Staff must adhere to physical distancing as much as possible and should:
- stagger tea breaks to reduce the number of staff in recreational areas at any one time
- maintain 2-metre physical distancing when removing FRSMs to eat and drink
- not car share when commuting to and from work unless absolutely necessary – where this is absolutely necessary, staff should sit as far apart as possible, wear a face covering or face mask and keep windows open in the car to improve ventilation
5.13.1 Inpatient bed spacing and OPD chair spacing
Health Facilities Scotland have undertaken an assessment of bed and chair spacing within NHS Scotland facilities taking into account compounding factors applied in conjunction with physical distancing (patient placement, ventilation, hand hygiene, face coverings, environmental cleaning). The purpose of this document aims to help support boards in reviewing bed spacing to ensure 2 metre physical distancing, or as close to it as possible, can be maintained for inpatient beds and treatment chairs.
Note: This assessment will be added to the addendum in the near future.
Existing SHPN 04-01 guidance relating to bed spacing can be found here and recognises that spacing requirements are in place to contribute towards the control of healthcare associated infections. Published in 2010 it stipulates that dimensions of bed spacing in any new builds should meet 3.6m (width) x 3.7m (depth). To achieve 3.6m between bed spaces, measurements should be taken from bed centre to bed centre.
5.13.2 Engineering and Administration control measures in healthcare settings
Boards and departments should apply administrative controls to establish separation of patient pathways and minimise contact between the pathways. Due to the wide variance in the layout, structure and fabric of NHS facilities across Scotland it is not possible to be descriptive in exactly how these should be applied and full assessment should be undertaken locally. The following bullet points provide guidance which boards and departments may use when considering how best to develop pathways and promote 2-metre physical distancing.
- Signage on entry to buildings, wards and departments advising of the necessary precautions to take (face coverings, hand hygiene, physical distancing) including advice for visitors not to enter the premises if symptomatic of COVID-19.
- Ensure signage is clearly displayed to clearly identify pathways. Floor markings may also be used. Physical barriers may be used where appropriate to prevent cross over of pathways.
- Ensure there are adequate hand hygiene facilities (wash hand basins or alcohol-based hand rub stations) available including the use of posters promoting hand hygiene and detailing the effective method for doing so. Appendix 1 how to handwash and Appendix 2 how to handrub.
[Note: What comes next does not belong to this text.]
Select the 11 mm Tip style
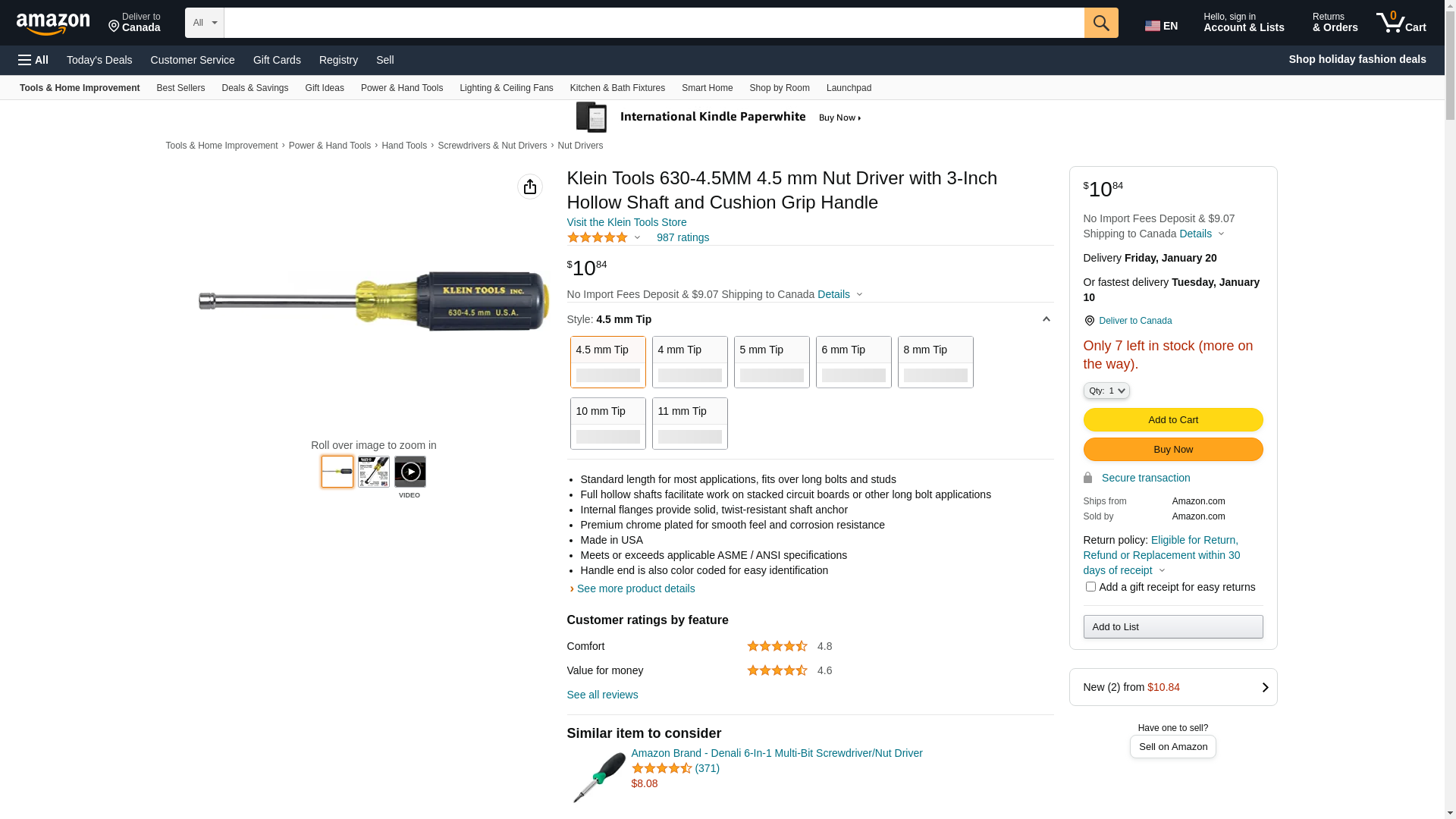The width and height of the screenshot is (1456, 819). point(689,423)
- Where required, facilitate the use of screens to reduce exposure risk, for example at admission desks or help desks. Screens may be used in clinical care areas to help segregate patients however installation of these must not hinder the ability of staff to observe their patients and must be assessed by fire officers and health and safety teams first to ensure all other regulations remain compliant. There is limited evidence supporting the use of partitions for face-to-face interactions or between bed spaces, but it appears logical that a physical barrier can reduce contact between individuals and reduce the spread of infected particles from an infective source.
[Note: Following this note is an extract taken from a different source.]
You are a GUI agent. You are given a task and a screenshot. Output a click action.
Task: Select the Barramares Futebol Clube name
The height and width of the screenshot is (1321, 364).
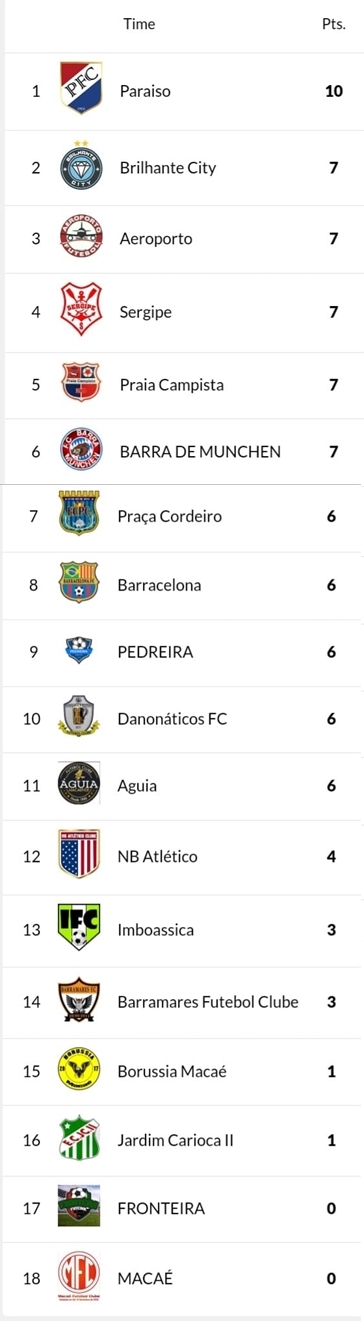pyautogui.click(x=208, y=1001)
- Full bed length, floor to ceiling partitions are likely to be the most efficacious in preventing transmission of COVID-19. Partitions for face-to-face interactions, as a minimum, should cover both individuals breathing zone which encompasses a radius of 30cm from the middle of the face.
- Consider remote consultations where possible rather than face to face.
- Ensure areas are well ventilated where possible – open windows if temperature/weather conditions allow. Note that specific guidance applies to specialist ventilation areas such as theatres and endoscopy suites.